Погасли два зеленых кошачьих огонька – то ли Аграфена закрыла глаза, то ли повернулась на бок, но темно стало в ее углу. Ни звука там не было, ни шевеленья – тишина.

– Ты, Митрий, в меня никогда не стрельнешь! – шепотом сказал Анискин. – Если тогда не попужнул, то теперь и вовсе не стрельнешь. Я за тридцать лет, как меж нами узелок завязался, весь броней оброс, а ты голый остался…

Анискин неслышно повернулся к темному углу, силясь разглядеть живого человека, увидел только гнилую тень от печки и от толстых неоштукатуренных стен.

– Ты меня, Граня, прощай! – чуть громче сказал он. – Ты меня прощай!

– Сдохните оба!

Полная на две трети стояла на столе бутылка водки, сальными обрезами поблескивали огурцы, ползали по ним три высокие от теней мухи. Анискин повернул ухо к дверям, послушал, подождал, опять послушал.

– Ну, вот, – сказал он. – Понятые идут! Мы, Митрий, с твоей печки вареную лосятину вынимать станем… А пока они еще в дом не вошли, я тебе одну штуку скажу…

Стараясь не скрипеть полом, страшась тревожить тишину и муки темного угла, Анискин подошел к Дмитрию, наклонился и сказал хрипло:

– Я тебя раньше мильон раз мог взять и в лагерях сгноить, но я такую ласку к Советской власти имею, что на нее веру положил. Нет таких лагерей, Митрий, которы были бы твоей жизни хуже. Нет того страшнее, когда ты одна сота процента, а народ – остально.
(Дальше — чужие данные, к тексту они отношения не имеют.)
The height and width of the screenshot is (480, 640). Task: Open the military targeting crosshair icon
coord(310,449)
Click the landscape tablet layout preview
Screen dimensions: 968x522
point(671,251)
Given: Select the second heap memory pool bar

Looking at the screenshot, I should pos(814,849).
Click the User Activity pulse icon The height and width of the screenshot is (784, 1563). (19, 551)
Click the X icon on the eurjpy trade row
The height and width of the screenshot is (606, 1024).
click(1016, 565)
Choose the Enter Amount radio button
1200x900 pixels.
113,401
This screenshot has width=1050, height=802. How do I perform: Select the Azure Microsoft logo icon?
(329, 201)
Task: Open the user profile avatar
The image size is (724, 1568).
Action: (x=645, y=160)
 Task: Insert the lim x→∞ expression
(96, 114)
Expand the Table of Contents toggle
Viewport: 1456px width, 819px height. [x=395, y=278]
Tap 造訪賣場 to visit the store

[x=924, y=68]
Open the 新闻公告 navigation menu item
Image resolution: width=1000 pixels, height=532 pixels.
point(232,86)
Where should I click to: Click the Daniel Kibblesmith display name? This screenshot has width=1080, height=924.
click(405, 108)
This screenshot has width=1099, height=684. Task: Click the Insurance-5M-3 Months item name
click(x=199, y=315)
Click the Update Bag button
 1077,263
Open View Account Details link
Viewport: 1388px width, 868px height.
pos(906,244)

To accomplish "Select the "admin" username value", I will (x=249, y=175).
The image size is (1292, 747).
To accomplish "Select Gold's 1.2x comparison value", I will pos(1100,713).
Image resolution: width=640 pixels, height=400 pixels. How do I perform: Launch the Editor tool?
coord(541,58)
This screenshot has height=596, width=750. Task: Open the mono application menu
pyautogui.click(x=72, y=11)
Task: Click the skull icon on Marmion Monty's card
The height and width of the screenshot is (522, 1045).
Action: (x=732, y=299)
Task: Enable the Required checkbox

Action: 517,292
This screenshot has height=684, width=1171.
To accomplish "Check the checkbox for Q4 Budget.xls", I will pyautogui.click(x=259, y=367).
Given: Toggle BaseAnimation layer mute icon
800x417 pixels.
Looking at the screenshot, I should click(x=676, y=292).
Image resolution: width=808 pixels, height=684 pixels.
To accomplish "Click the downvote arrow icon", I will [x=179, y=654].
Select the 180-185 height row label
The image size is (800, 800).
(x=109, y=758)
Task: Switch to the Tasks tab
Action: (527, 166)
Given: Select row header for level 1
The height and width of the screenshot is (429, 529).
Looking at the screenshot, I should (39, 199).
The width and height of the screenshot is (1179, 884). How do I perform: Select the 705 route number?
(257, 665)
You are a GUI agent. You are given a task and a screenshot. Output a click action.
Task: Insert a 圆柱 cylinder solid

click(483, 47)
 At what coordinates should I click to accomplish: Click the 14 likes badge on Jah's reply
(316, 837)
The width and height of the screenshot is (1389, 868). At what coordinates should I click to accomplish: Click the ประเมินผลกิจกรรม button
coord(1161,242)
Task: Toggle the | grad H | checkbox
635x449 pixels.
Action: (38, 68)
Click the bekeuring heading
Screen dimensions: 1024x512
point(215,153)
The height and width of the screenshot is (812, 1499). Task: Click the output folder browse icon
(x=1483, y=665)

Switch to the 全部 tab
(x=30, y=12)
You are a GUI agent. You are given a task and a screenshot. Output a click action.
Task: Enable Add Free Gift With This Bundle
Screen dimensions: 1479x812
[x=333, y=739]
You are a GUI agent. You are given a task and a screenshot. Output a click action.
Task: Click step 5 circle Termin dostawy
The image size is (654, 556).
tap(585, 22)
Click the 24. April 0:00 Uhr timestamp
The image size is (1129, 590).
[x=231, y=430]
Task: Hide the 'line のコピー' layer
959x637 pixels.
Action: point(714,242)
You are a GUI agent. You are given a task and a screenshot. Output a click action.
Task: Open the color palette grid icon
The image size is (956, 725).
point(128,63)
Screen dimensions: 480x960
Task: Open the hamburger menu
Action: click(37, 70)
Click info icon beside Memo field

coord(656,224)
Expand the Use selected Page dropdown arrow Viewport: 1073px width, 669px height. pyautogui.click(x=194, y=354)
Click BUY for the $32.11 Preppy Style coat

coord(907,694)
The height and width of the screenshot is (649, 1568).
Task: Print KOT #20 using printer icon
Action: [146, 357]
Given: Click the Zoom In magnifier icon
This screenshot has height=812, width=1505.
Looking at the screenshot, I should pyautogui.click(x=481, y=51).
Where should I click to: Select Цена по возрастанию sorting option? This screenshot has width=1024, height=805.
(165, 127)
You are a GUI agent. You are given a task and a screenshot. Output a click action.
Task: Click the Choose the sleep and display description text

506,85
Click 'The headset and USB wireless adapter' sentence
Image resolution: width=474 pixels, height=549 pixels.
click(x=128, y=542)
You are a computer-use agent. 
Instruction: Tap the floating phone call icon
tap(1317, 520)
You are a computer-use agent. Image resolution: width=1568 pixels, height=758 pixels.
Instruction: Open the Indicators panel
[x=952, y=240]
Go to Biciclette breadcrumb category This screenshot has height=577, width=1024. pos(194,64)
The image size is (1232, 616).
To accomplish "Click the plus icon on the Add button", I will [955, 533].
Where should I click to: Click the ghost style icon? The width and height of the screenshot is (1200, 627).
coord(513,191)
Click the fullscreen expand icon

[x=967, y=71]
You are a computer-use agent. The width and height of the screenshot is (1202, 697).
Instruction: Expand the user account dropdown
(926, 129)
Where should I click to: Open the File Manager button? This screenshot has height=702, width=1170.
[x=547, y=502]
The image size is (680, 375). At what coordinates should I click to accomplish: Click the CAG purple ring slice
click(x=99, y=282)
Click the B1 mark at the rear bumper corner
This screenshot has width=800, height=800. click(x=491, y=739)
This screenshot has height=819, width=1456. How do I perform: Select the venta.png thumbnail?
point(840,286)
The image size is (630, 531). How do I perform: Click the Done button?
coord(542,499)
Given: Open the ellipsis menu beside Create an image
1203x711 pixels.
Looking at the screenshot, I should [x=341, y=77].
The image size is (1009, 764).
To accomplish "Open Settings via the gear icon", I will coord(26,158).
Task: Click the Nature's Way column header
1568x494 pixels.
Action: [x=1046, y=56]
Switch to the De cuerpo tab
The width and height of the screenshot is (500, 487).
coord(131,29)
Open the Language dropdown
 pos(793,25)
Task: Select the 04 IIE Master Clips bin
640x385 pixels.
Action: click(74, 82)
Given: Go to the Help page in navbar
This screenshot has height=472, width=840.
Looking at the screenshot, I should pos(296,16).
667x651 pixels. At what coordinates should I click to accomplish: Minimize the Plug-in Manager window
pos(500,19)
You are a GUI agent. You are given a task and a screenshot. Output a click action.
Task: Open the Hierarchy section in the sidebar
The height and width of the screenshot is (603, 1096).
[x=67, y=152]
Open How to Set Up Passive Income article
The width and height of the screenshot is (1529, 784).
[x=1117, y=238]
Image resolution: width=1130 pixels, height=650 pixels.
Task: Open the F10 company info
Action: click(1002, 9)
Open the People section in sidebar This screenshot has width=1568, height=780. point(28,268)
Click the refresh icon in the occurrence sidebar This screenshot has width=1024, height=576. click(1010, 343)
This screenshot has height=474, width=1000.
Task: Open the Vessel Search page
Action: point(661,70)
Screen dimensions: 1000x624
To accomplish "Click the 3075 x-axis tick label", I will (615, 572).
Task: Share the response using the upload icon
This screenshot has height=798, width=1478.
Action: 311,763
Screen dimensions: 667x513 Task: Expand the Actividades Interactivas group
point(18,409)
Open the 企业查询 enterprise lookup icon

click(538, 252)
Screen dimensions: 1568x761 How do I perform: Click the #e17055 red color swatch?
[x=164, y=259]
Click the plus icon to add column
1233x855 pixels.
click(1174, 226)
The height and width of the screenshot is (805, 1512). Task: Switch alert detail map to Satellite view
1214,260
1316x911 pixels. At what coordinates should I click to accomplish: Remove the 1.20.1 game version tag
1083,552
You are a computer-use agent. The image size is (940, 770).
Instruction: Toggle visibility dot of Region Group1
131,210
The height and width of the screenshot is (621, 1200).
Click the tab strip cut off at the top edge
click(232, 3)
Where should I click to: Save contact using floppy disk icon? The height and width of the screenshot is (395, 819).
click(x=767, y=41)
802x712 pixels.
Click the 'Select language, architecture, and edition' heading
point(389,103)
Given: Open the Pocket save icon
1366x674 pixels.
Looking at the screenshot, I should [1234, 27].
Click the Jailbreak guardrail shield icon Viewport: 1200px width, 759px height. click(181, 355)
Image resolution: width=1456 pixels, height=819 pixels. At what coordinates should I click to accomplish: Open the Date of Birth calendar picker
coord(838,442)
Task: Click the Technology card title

Ты меня, Митрий, на тридцать лет раньше помер!

Застучали, загрохотали на крыльце шаги, словно ветерок пронесся по низкой и большой горнице, лампочка под потолком вспыхнула ярче. В дверь открыто и громко постучали, не дождавшись ответа, рванули, и три человека вошли в горницу. Старый старик был один, два помоложе, нанесло от них на Анискина запахом обской волны и августовским перегаром трав. Он сделал навстречу шаг.

– Ну, пришли, наконец! – громко сказал Анискин. – Пришли, наконец, дьяволы!

Он понял теперь, где пела ласковая гармошка, – возле клуба, напротив двух старых осокорей. И чьи девки визжали, понял Анискин – доярка Нюська Бардина и эта шалопутка Верка Семенова.